Create a training run using the UI
Follow these steps to create a training run using the UI.
In the left sidebar, click Experiments.
On the Foundation Model Fine-tuning card, click Create Mosaic AI Model Experiment.
The Foundation Model Fine-tuning form opens. Items marked with an asterisk are required. Make your selections, and then click Start Training.
Type: Select the task to perform.
Task
Description
Instruction fine-tuning
Continue training a foundation model with prompt-and-response input to optimize the model for a specific task.
Continued pre-training
Continue training a foundation model to give it domain-specific knowledge.
Chat completion
Continue training a foundation model with chat logs to optimize it for Q&A or conversation applications.
Select foundation model: Select the model to tune or train. For a list of supported models, see Supported models.
Training data: Click Browse to select a table in Unity Catalog, or enter the full URL for a Hugging Face dataset. For data size recommendations, see Recommended data size for model training.

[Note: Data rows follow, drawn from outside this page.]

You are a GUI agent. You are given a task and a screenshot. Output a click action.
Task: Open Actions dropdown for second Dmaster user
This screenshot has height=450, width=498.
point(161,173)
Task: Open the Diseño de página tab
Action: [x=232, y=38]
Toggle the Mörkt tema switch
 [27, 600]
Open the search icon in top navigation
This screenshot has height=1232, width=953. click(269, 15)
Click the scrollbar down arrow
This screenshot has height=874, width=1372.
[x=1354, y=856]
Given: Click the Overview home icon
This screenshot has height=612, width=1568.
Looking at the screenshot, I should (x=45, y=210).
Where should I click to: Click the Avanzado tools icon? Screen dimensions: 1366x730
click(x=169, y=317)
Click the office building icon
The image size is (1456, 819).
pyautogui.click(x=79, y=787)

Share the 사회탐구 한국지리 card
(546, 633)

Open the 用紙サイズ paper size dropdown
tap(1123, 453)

If you select a table in Unity Catalog, you must also select the compute to use to read the table.
Register to location: Select the Unity Catalog catalog and schema from the drop-down menus. The trained model is saved to this location.
Model name: The model is saved with this name in the catalog and schema you specified. A default name appears in this field, which you can change if desired.
Advanced options: For more customization, you can configure optional settings for evaluation, hyperparameter tuning, or train from an existing proprietary model.
Setting
Description
Training duration
Duration of the training run, specified in epochs (for example,
10ep
) or tokens (for example,1000000tok
). Default is1ep
.Learning rate
The learning rate for model training. Default is
5e-7
. The optimizer is DecoupledLionW with betas of 0.99 and 0.95 and no weight decay. The learning rate scheduler is LinearWithWarmupSchedule with a warmup of 2% of the total training duration and a final learning rate multiplier of 0.Context length
The maximum sequence length of a data sample. Data longer than this setting is truncated. The default depends on the model selected.
Evaluation data
Click Browse to select a table in Unity Catalog, or enter the full URL for a Hugging Face dataset. If you leave this field blank, no evaluation is performed.
Model evaluation prompts
Type optional prompts to use to evaluate the model.
Experiment name
By default, a new, automatically generated name is assigned for each run. You can optionally enter a custom name or select an existing experiment from the drop-down list.
Custom weights
By default, training begins by using the original weights of the selected model. To start with custom weights from a Composer checkpoint, enter the path to the Unity Catalog table that contains the checkpoint values.
Next steps
After your training run is complete, you can review metrics in MLflow and deploy your model for inference. See steps 5 through 7 of Tutorial: Create and deploy a Foundation Model Fine-tuning run.
See the Instruction fine-tuning: Named Entity Recognition demo notebook for an instruction fine-tuning example that walks through data preparation, fine-tuning training run configuration and deployment.